È il commento del senatore del Popolo della libertà Fabrizio Di Stefano dopo la mancata conversione in legge del decreto sul riordion delle circoscrizioni provinciali.
“Noi siamo, e continuiamo a ribadirlo, – dice il senatore – per l’abrogazione completa delle Province, con consequenziale delega delle gestioni alle Regioni ed ai Comuni – Ma questa riforma prevedeva soltanto la chiusura di alcune di esse e la permanenza di altre. Non si capiva infatti nè il risparmio che ne sarebbe derivato, in quanto non specificato, nè la logica con cui sarebbero state fatte tali fusioni”.

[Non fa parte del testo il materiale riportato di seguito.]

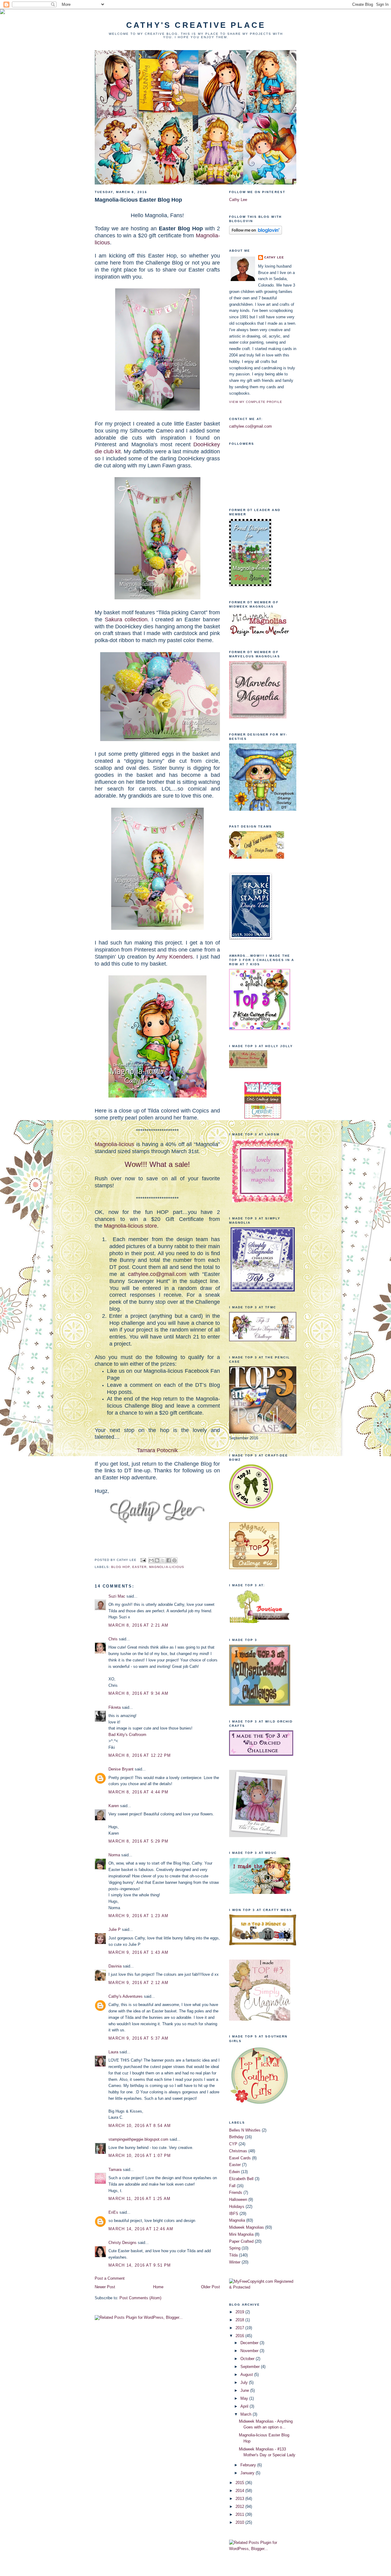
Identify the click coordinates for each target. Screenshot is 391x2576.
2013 (240, 2498)
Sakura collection (126, 619)
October (248, 2358)
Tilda (233, 2255)
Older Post (210, 2287)
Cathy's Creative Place (195, 25)
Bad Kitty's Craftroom (127, 1734)
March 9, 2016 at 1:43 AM (138, 1952)
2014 (240, 2490)
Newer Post (105, 2287)
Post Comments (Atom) (140, 2298)
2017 (240, 2328)
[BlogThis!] (157, 1560)
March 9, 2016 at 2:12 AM (138, 1982)
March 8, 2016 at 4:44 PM (138, 1792)
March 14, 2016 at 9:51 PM (139, 2265)
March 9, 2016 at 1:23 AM (138, 1915)
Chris (113, 1639)
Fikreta (114, 1707)
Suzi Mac (116, 1596)
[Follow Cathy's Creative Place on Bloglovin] (255, 233)
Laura (113, 2052)
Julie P (114, 1929)
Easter (139, 1567)
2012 (240, 2506)
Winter (234, 2262)
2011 (240, 2514)
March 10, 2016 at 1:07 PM (139, 2155)
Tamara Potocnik (157, 1450)
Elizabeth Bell (241, 2178)
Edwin (234, 2171)
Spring (234, 2248)
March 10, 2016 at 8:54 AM (139, 2125)
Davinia (115, 1966)
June (245, 2390)
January (248, 2473)
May (244, 2398)
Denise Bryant (120, 1769)
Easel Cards (240, 2158)
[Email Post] (143, 1560)
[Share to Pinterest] (174, 1560)
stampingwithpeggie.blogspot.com (138, 2139)
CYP (233, 2144)
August (247, 2374)
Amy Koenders (174, 957)
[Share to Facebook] (169, 1560)
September (250, 2366)
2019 (240, 2312)
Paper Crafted (241, 2241)
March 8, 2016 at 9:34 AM (138, 1693)
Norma (114, 1855)
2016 (240, 2335)
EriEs (113, 2212)
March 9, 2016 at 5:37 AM (138, 2038)
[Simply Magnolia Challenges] (263, 1290)
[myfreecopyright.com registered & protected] (262, 2287)
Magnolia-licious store (130, 1226)
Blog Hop (120, 1567)
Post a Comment (110, 2278)
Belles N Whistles (245, 2130)
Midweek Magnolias (246, 2227)
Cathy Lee (238, 199)
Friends (235, 2192)
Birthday (236, 2137)
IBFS (233, 2213)
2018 (240, 2320)
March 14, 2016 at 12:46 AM (141, 2229)
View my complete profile (255, 402)
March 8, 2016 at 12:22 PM (139, 1755)
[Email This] (151, 1560)
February (248, 2465)
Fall (232, 2185)
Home (158, 2287)
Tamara (115, 2169)
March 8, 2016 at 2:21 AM (138, 1625)
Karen (113, 1805)
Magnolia (237, 2220)
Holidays (236, 2206)
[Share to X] (163, 1560)
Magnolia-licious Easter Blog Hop (138, 200)
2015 (240, 2482)
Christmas (238, 2151)
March (246, 2414)
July (244, 2382)
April (245, 2406)
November (250, 2350)
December (250, 2342)
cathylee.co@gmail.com (157, 1274)
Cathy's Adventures (125, 1996)
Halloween (238, 2199)
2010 (240, 2522)
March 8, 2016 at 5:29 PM (138, 1841)
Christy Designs (122, 2242)
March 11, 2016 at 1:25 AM (139, 2198)
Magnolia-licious (114, 1144)
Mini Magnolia (241, 2234)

Di Stefano è sempre stato tra i più accaniti oppositori del decreto legge e oggi, dice, “non ho problemi a rispondere alle critiche di chi dice che abbiamo difeso i campanili. Questi signori non sanno nemmeno che una cosa sono le identità ed un’altra i campanili. E sono poi gli stessi che quando si tocca loro un privilegio, e questo si, sono pronti a fare le barricate”.
“Non mi sottrarrò come da mia abitudine – conclude il senatore – alle molte polemiche che ci possono essere, e che ci sono per quanto accaduto ieri sera , rivendicando la giustezza delle mie posizioni, ribadendo ancora una volta che a mio avviso è sempre meglio nessuna riforma che una pessima riforma. E questa lo era”.